On one of my many visits to my Nan, who was born in 1933, we began talking about her youth. In recounting earlier years of her life she remarked about how much pressure there was to always look perfect. She said this while eyeballing the messy bun atop my head (which was on-trend thank you Nan). I have always found this aspect of life in the 1950s and 60s is oft-lamented by women of younger generations: that image was always pristine, that women always looked elegant and put-together. This is of course, a superficial interpretation of what it was really like for women and is but one facet covered in the sumptuous new book from Te Papa Press, Real Modern: Everyday New Zealand in the 1950s and 1960s.
Full disclosure: the author Bronwyn Labrum is a former lecturer of mine and I can thank her for introducing me to (or at least giving a name to) the wonder of knowing people and societies through objects otherwise known as material culture studies. As Worn Through is a website that focuses on fashion I will, as hard as this is to do because the objects featured are so intriguing, focus this review on the clothing. If you do want to explore the featured objects a little further, click here and here.
Firstly, I need to say that this is a beautiful book, from the colour palette of soft pastels to the simplistic layout of text and photographs, I am suitably impressed. The chapters, instead of being organised chronologically are instead ordered by them with Chapter 3 being titled Daily Dressing. As with the preceding chapters, there is a general introduction before objects, and their stories, are explored in further depth including personal recollections from the owners of some of the objects. It was this chapter more than any other that gave me an overwhelming feeling of nostalgia which could be conceived as unusual given that I am about fifty years too young to have experienced any of these events first-hand. However, the vast majority of the clothing featured was manufactured, worn and owned by women, and I find the clothing familiar as they feature silhouettes that I have sought in various op-shop (thrift shop or charity shop to Northern Hemisphere readers) missions, they are silhouettes that my Nan and her sisters wore in their debutante photographs that I have seen hung in frames throughout the houses of the women in the older generations in my family. The knitted layettes made for newborns mentioned in the book are similar to those that were also distributed throughout my family by my mum who was a queen knitter, and the knitting manual for booties featured elsewhere in the book is something I have a copy of and have knitted out of for friend’s babies.
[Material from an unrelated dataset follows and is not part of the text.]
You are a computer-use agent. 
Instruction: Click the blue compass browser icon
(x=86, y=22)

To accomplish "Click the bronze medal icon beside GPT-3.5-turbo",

Nostalgia can however, be a dangerous thing; it can be blinding and give a very subjective impression of what life was really like. This is tempered very well in Real Modern by the realism in the accompanying text. For example, I have always thought that women who wore pantyhose were so elegant in a way that I just can’t be bothered being, and so I often wear bare legs to work. In 1957 however, bare legs were not an option and schools often inspected girls uniforms to ensure that they were wearing the correct britches. Nostalgia be damned, I don’t want teaching staff inspecting my britches or those of my daughter!
Despite my suspicion of nostalgia as a vehicle for telling stories, Real Modern has provided me with a context to why my Nan judged my messy bun and why my Koro (grandfather) still dresses in his Sunday best whenever he needs to venture into town to do his business. As aforementioned, this is a sumptuous book full of beautiful objects. Though I have looked specifically at the chapter on fashion, clothing and accessories are featured throughout including within the many photographs that feature New Zealander’s going about their business. The way in which the museum and collection objects are juxtaposed with these photographs and historic text reinforce that these objects have had a life, they have stories connected with them just like those garments featured in the photographs. These images provide a depth of social context in a way that a passively displayed garment cannot and I am really happy that there is a significant mix of these images to provide profundity to the objects alongside the text and personal anecdotes. Labrum is an engaging writer and I was easily drawn into the past world that she managed to evoke. It of course helps that I have spent many hours listening to the older generations in my family regale me with their stories of youth but through Real Modern I have the chance to recreate their past when I am not around them.
A note on my column title: Kōrero Kākahu translates very literally from Māori to English as “talk of clothing” but can also be read as the stories gleaned from clothing or the stories that clothing holds. Future columns, particularly those that cover Māori content, may delve into this meaning a little deeper.